While the passing of the equality resolution put Starkville in a positive spotlight from the Human Rights Campaign (HRC), Starkville’s Board of Aldermen seems to be walking backwards as its repealed the beneficial resolution during a private session held last Tuesday. The repealing of the resolution proves the Board is unreliable in the sense of making decisions and standing behind them.
According to a WCBI news report, City of Starkville Mayor Parker Wiseman said the Board made the decision “without notice or explanation.” Wiseman said in the report that so far the Board has offered no explanation for its actions. For a city board to make such a decision and not allow the public an explanation is poor leadership.
Not only is the Board’s handling and secrecy questionable, but also its true intentions and desires for the people in the city of Starkville. To repeal the equality resolution is to basically stand on principles that are opposite of what the resolution stood for —equality.
According to the Mississippi Ethics Commission website (http://www.ethics.state.ms.us), Mississippi’s Open Meetings Act states all public bodies, state and local, are to hold open meetings on public matters.

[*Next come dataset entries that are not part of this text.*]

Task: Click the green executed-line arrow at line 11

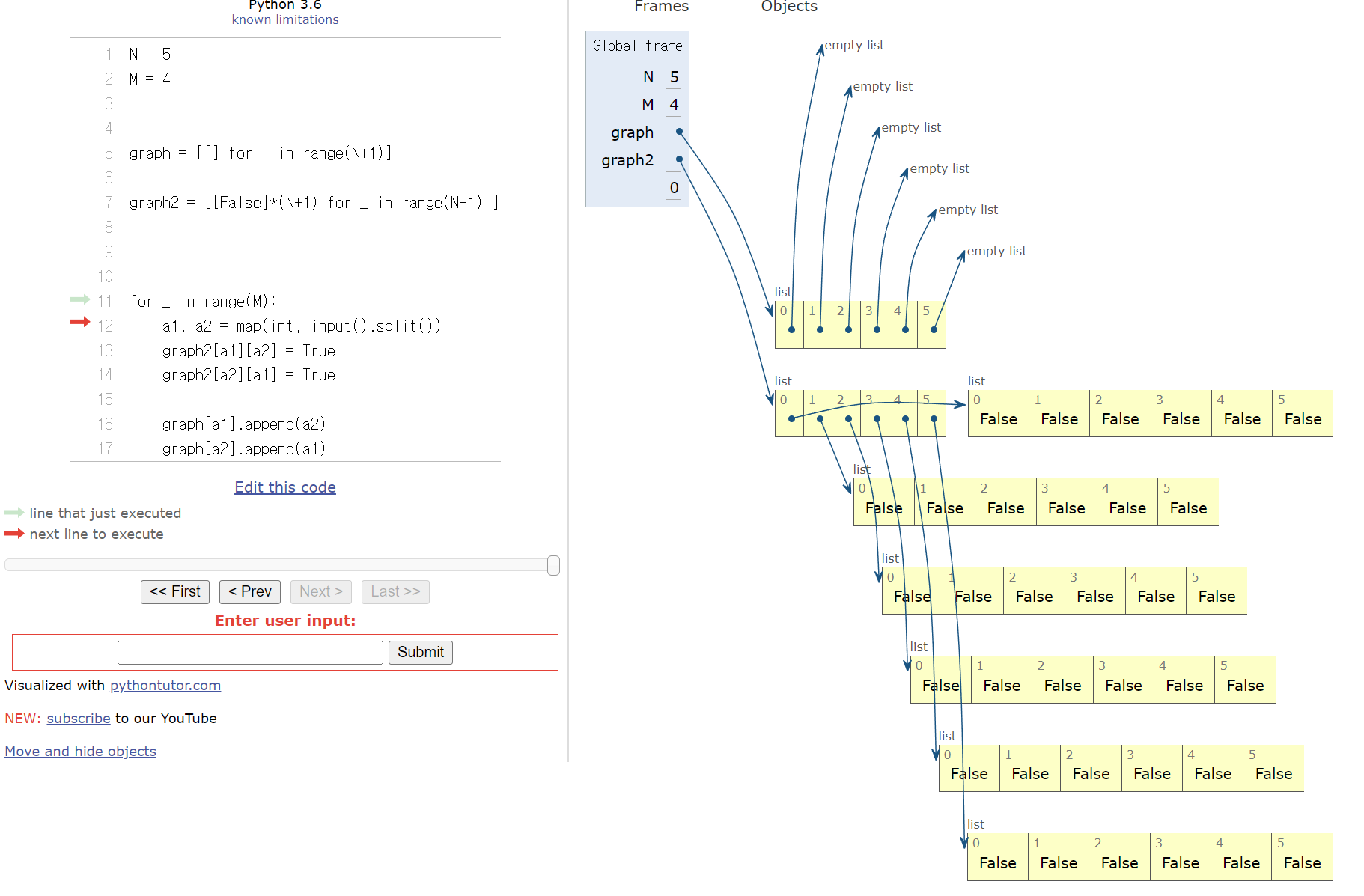Action: [x=79, y=300]
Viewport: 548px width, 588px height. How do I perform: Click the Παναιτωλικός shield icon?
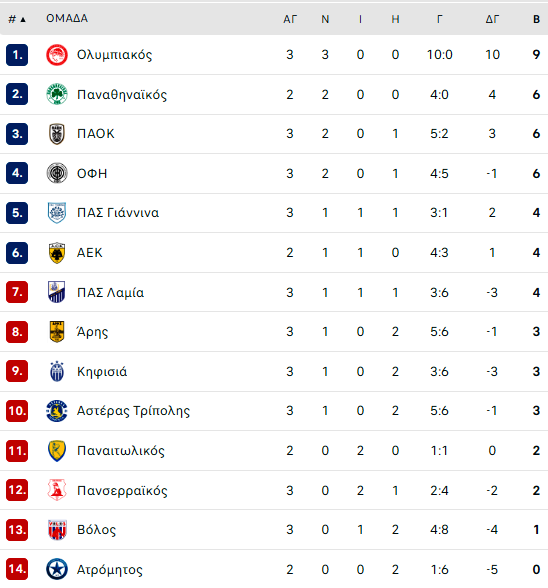[57, 450]
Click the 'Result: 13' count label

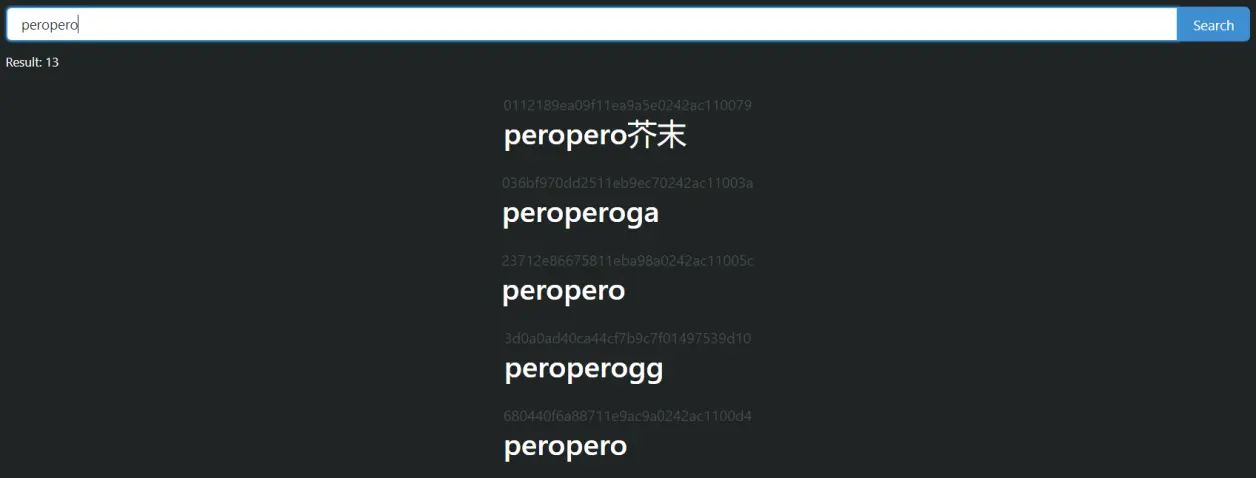32,62
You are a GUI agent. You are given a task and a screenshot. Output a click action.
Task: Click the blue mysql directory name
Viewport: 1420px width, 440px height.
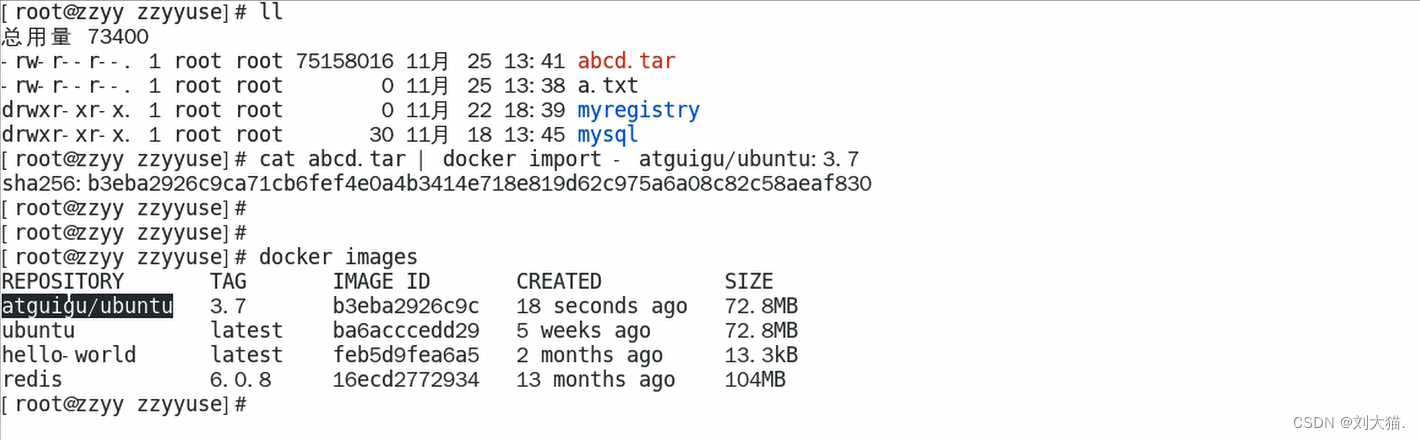tap(607, 135)
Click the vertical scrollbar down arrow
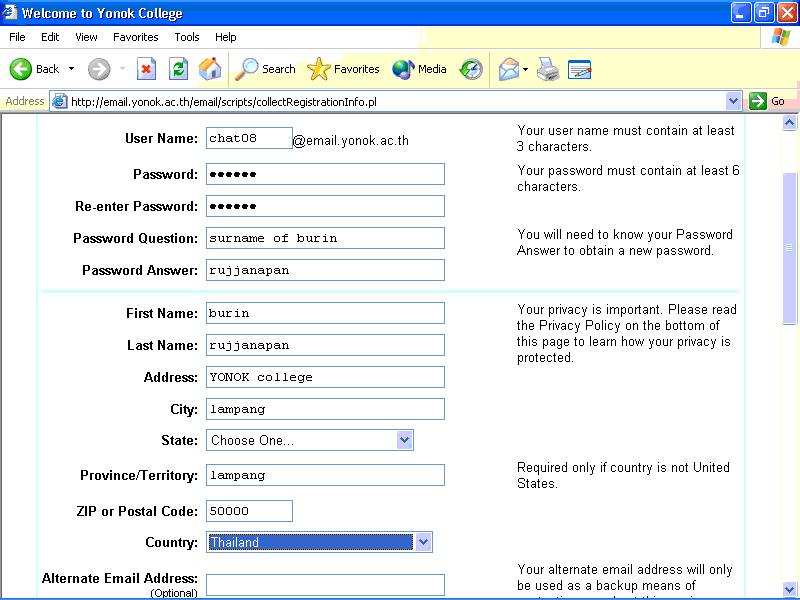The width and height of the screenshot is (800, 600). tap(790, 589)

With this considered, if this act is a specific public issue the Board of Aldermen should have discussed during public meetings in Starkville, the decision the Board made in repealing the equality resolution will not be respected and the Board has surely violated an act. To disagree with the equality resolution, which originally passed, is one thing. To secretly repeal it and basically decide what is best for the public on your own terms, is wrong and unethical behavior, period.